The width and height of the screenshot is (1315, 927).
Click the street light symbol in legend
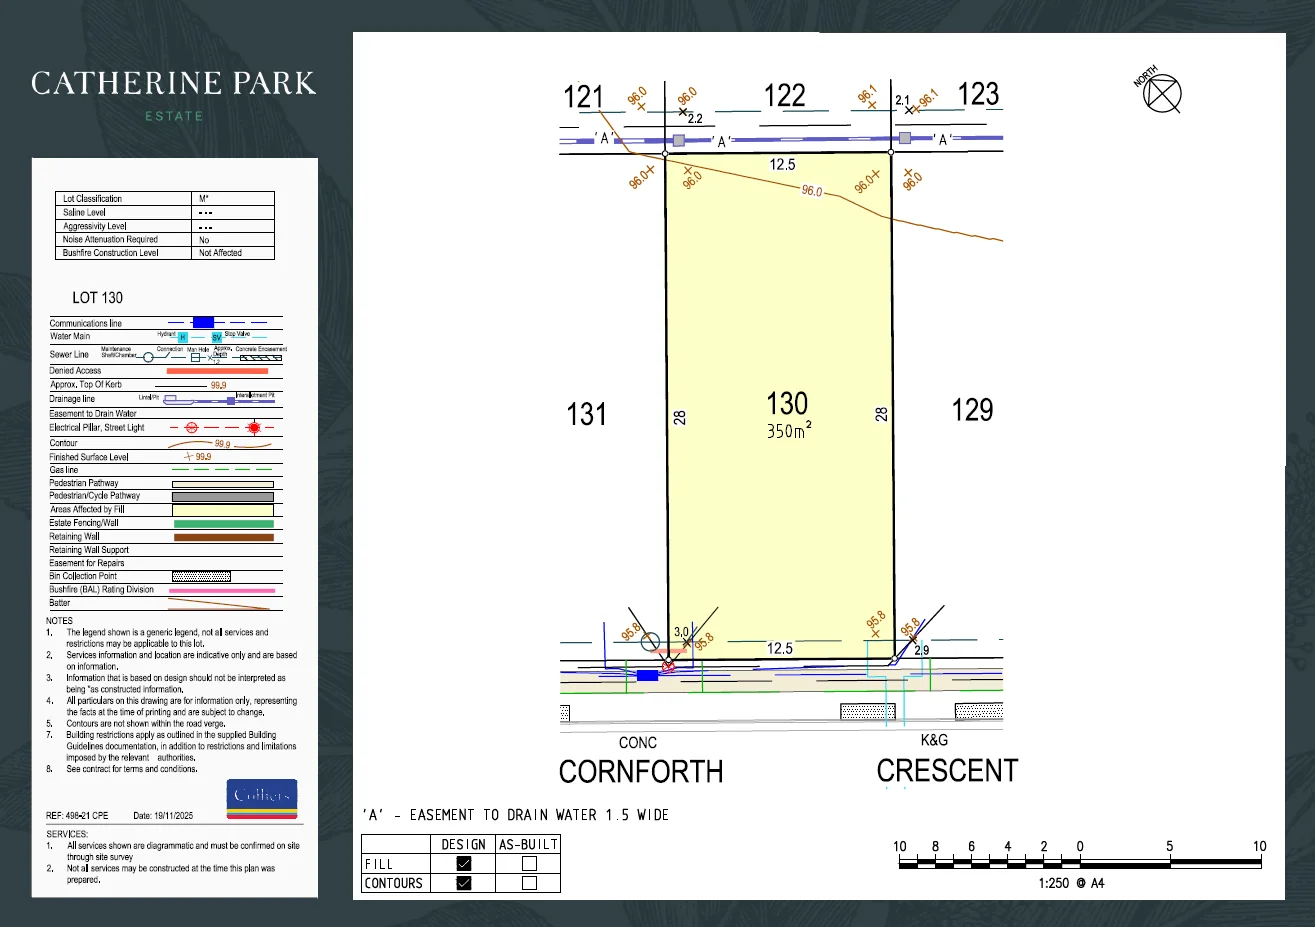coord(254,428)
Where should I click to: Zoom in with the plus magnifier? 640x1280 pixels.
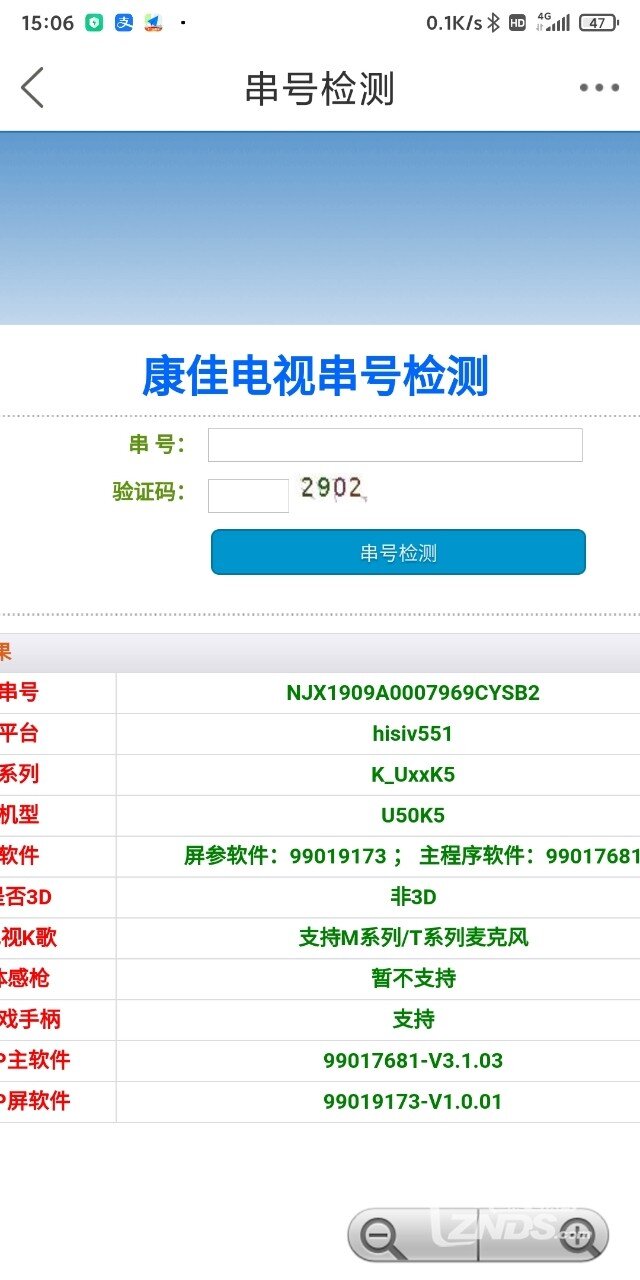click(x=577, y=1238)
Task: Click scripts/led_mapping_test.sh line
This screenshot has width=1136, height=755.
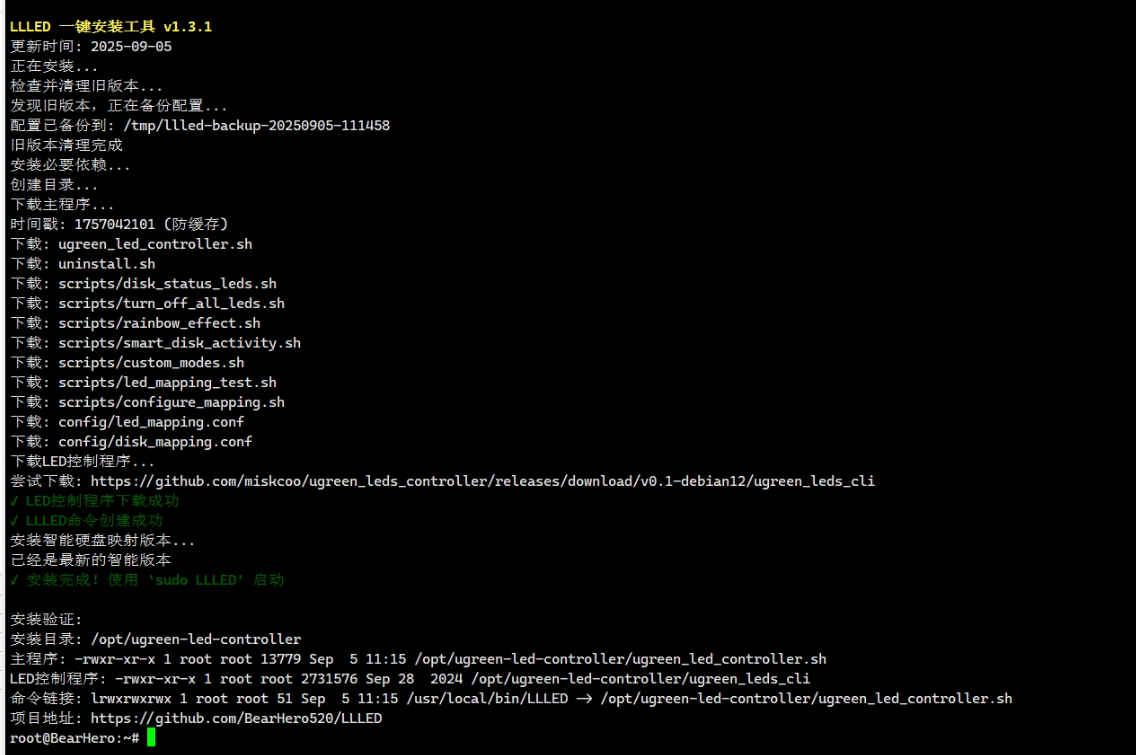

→ What to do: Where the line holding "Click the street light symbol in legend" appears, start copying, and continue exactly through the last line of the listing, both ends included, skipping the pictures.

→ Response below:
Click the street light symbol in legend
coord(254,428)
Where should I click to: Zoom in with the plus magnifier? 640x1280 pixels.
click(x=577, y=1238)
Task: Click scripts/led_mapping_test.sh line
This screenshot has width=1136, height=755.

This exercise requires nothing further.